Exercise:
Rewrite the records below with every "Instruction" swapped for "Request" and everything else left the same.

··· Recorded data ···

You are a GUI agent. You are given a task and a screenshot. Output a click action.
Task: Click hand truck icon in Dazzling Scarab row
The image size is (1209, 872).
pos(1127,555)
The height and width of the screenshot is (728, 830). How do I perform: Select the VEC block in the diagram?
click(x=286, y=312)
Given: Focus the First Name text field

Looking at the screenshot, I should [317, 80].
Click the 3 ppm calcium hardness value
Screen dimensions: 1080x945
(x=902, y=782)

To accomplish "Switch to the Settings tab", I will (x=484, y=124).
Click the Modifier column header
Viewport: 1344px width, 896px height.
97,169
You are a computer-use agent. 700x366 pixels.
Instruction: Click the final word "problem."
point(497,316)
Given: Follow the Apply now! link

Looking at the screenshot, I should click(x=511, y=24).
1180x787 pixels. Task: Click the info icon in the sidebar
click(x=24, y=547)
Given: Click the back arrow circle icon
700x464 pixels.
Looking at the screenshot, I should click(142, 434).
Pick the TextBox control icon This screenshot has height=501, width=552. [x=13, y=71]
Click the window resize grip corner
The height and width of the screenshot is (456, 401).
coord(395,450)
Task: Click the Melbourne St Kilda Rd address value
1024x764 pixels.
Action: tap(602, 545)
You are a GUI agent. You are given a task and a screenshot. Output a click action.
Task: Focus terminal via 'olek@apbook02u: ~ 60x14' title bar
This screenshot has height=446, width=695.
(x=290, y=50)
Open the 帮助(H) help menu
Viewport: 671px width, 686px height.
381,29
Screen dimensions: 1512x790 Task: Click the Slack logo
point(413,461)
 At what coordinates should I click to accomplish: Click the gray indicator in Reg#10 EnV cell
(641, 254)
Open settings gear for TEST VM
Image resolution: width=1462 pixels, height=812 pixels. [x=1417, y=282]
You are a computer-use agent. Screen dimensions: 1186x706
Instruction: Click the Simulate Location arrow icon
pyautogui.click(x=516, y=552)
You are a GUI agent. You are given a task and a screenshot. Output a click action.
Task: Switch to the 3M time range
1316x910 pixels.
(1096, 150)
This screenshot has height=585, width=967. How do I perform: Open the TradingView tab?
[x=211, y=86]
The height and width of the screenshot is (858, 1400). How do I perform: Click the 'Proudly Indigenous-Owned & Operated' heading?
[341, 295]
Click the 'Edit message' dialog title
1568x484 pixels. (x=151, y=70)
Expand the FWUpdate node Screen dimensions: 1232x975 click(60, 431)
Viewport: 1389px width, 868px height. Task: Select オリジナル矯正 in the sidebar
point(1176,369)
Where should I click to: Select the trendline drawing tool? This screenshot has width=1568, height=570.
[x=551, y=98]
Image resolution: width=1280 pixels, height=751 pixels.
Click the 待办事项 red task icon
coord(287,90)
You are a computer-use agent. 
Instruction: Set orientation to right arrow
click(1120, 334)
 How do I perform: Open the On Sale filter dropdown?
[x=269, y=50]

···

Task response:
You are a GUI agent. You are given a task and a screenshot. Output a click action.
Task: Click hand truck icon in Dazzling Scarab row
The image size is (1209, 872).
pos(1127,555)
The height and width of the screenshot is (728, 830). How do I perform: Select the VEC block in the diagram?
click(x=286, y=312)
Given: Focus the First Name text field

Looking at the screenshot, I should [317, 80].
Click the 3 ppm calcium hardness value
Screen dimensions: 1080x945
(x=902, y=782)

To accomplish "Switch to the Settings tab", I will (x=484, y=124).
Click the Modifier column header
Viewport: 1344px width, 896px height.
97,169
You are a computer-use agent. 700x366 pixels.
Request: Click the final word "problem."
point(497,316)
Given: Follow the Apply now! link

Looking at the screenshot, I should click(x=511, y=24).
1180x787 pixels. Task: Click the info icon in the sidebar
click(x=24, y=547)
Given: Click the back arrow circle icon
700x464 pixels.
Looking at the screenshot, I should click(142, 434).
Pick the TextBox control icon This screenshot has height=501, width=552. [x=13, y=71]
Click the window resize grip corner
The height and width of the screenshot is (456, 401).
coord(395,450)
Task: Click the Melbourne St Kilda Rd address value
1024x764 pixels.
Action: tap(602, 545)
You are a GUI agent. You are given a task and a screenshot. Output a click action.
Task: Focus terminal via 'olek@apbook02u: ~ 60x14' title bar
This screenshot has height=446, width=695.
(x=290, y=50)
Open the 帮助(H) help menu
Viewport: 671px width, 686px height.
381,29
Screen dimensions: 1512x790 Task: Click the Slack logo
point(413,461)
 At what coordinates should I click to accomplish: Click the gray indicator in Reg#10 EnV cell
(641, 254)
Open settings gear for TEST VM
Image resolution: width=1462 pixels, height=812 pixels. [x=1417, y=282]
You are a computer-use agent. Screen dimensions: 1186x706
Request: Click the Simulate Location arrow icon
pyautogui.click(x=516, y=552)
You are a GUI agent. You are given a task and a screenshot. Output a click action.
Task: Switch to the 3M time range
1316x910 pixels.
(1096, 150)
This screenshot has height=585, width=967. How do I perform: Open the TradingView tab?
[x=211, y=86]
The height and width of the screenshot is (858, 1400). How do I perform: Click the 'Proudly Indigenous-Owned & Operated' heading?
[341, 295]
Click the 'Edit message' dialog title
1568x484 pixels. (x=151, y=70)
Expand the FWUpdate node Screen dimensions: 1232x975 click(60, 431)
Viewport: 1389px width, 868px height. Task: Select オリジナル矯正 in the sidebar
point(1176,369)
Where should I click to: Select the trendline drawing tool? This screenshot has width=1568, height=570.
[x=551, y=98]
Image resolution: width=1280 pixels, height=751 pixels.
Click the 待办事项 red task icon
coord(287,90)
You are a computer-use agent. 
Request: Set orientation to right arrow
click(1120, 334)
 How do I perform: Open the On Sale filter dropdown?
[x=269, y=50]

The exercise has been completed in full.